HKUST Study Outlines Blueprint for Green and Sustainable Finance Talent Development

The School of Business and Management of The Hong Kong University of Science and Technology (HKUST Business School) has published a first-ever in-depth research study to help Hong Kong chart the way forward in green and sustainable finance (GSF) talent building. 

This comes amid rising global demand for such talent as investors, asset managers and other market players race to mitigate climate risks and achieve sustainable development.

Based on insights from industry practitioners drawn in interviews and a survey, the HKUST study entitled “The Hong Kong Green and Sustainable Finance Talent Development and Strategy” maps out the key stakeholders, desired skill areas and knowledge progression path of the current GSF market, providing employers, educators and job seekers useful information of the up and rising GSF sector and helps guide the city’s strategy in GSF talent development. 

In addition to offering recommendations encompassing professional certification, skills framework and the engagement of scientific expertise, the study also features different international practices, such as the active role played by UK’s chartership bodies in delivering GSF training, Singapore’s approach in upskilling its public officials on GSF, and European Union’s emphasis on educating its workforce on regulatory changes, for Hong Kong policymakers and training providers to identify areas for enhancement.

To provide the market greater confidence in GSF practitioners’ competencies, the study recommends that GSF professionals be licensed, and that the requisite certification procedure make reference to those of other professions in financial market, such as wealth management or securities intermediaries.

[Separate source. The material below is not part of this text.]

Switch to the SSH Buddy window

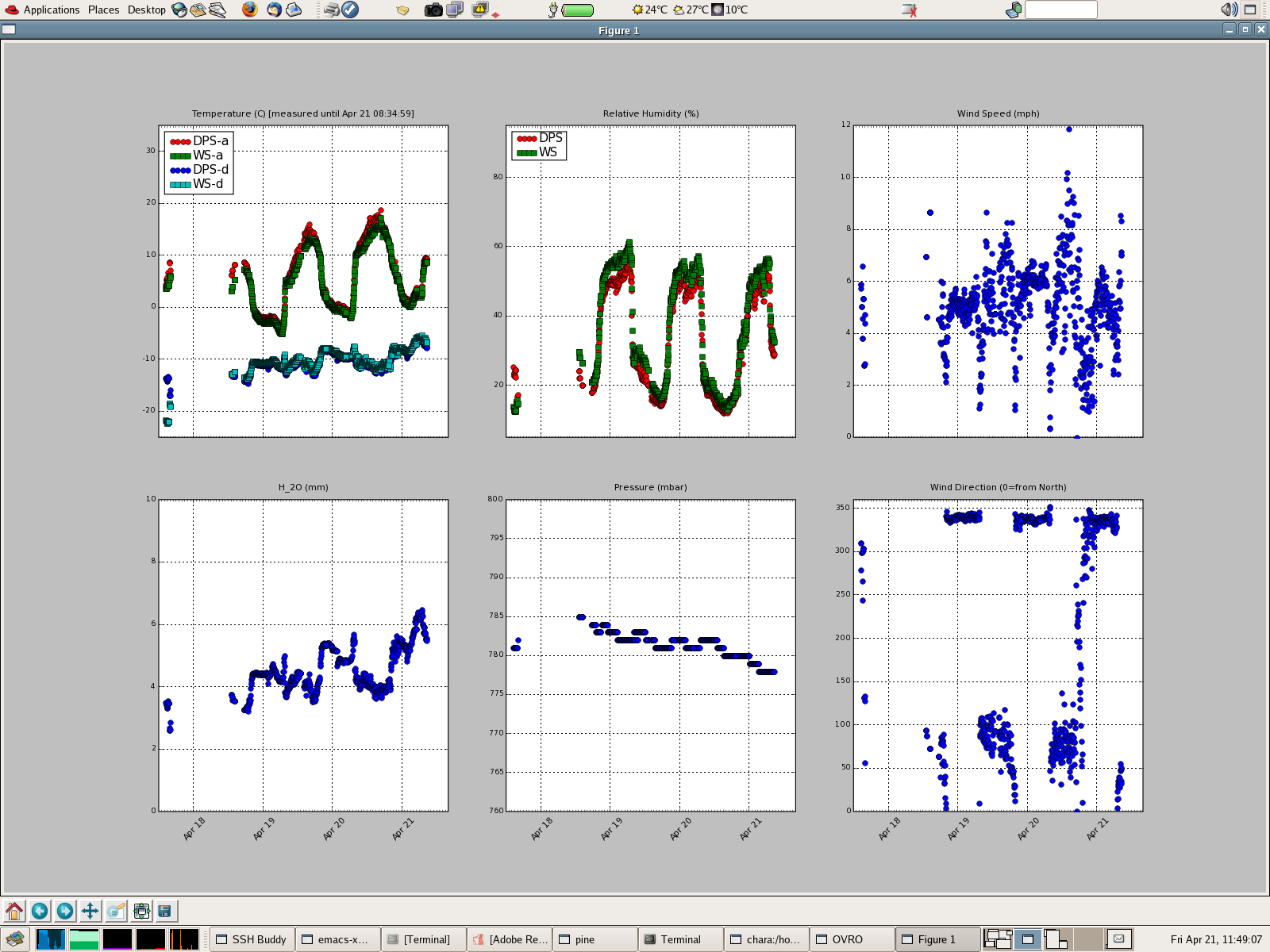[x=252, y=939]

Green and Sustainable Finance Skills

The research team has also called for a systematic skills framework to be set up for competencies required of GSF practitioners, which should support not only Hong Kong’s global financial status, but also SMEs and family offices. Based on these competencies, a subsidy and training incentives package can be provided to encourage skill enhancement by practitioners to meet the market’s evolving needs for GSF skillset.

As a near-term measure to ease the talent gap in GSF, the research team proposed leveraging and aligning the efforts of existing charterships and professional associations, including international bodies that have already developed GSF training offerings.

The research team also suggested determining the role of scientists and environmental experts in the knowledge-value chain surrounding GSF, so that scientific expertise can be properly engaged to contribute to areas requiring specialized knowledge, including scientific policy-making, carbon measurement, and environmental impact assessments.

As part of the efforts in support of GSF talent grooming, HKUST saw its first cohort of students admitted to the city’s first GSF undergraduate program BSc in Sustainable and Green Finance in September. Senior government officials, industry leaders and prominent scholars also gathered in a three-day conference earlier this month to exchange on GSF and climate change issues. HKUST is also advancing knowledge creation through a Research Grants Council-funded large-scale research project on green finance.

Commenting on the report professor Tam Kar-Yan, Dean of HKUST Business School, said: “Since the Hong Kong and Central Governments announced their carbon neutrality plans in 2020, HKUST Business School has been committed to promoting sustainable economic development through research, talent development and industry engagement.  This report is only the first of a series of studies to help steer Hong Kong’s development into an international green finance hub.”

The study has also outlined the skills within the GSF domain that are most relevant to Hong Kong’s financial market, including taxonomies, carbon markets, environmental impact assessment, climate risk modelling as well as investment selection, mandates and active ownership.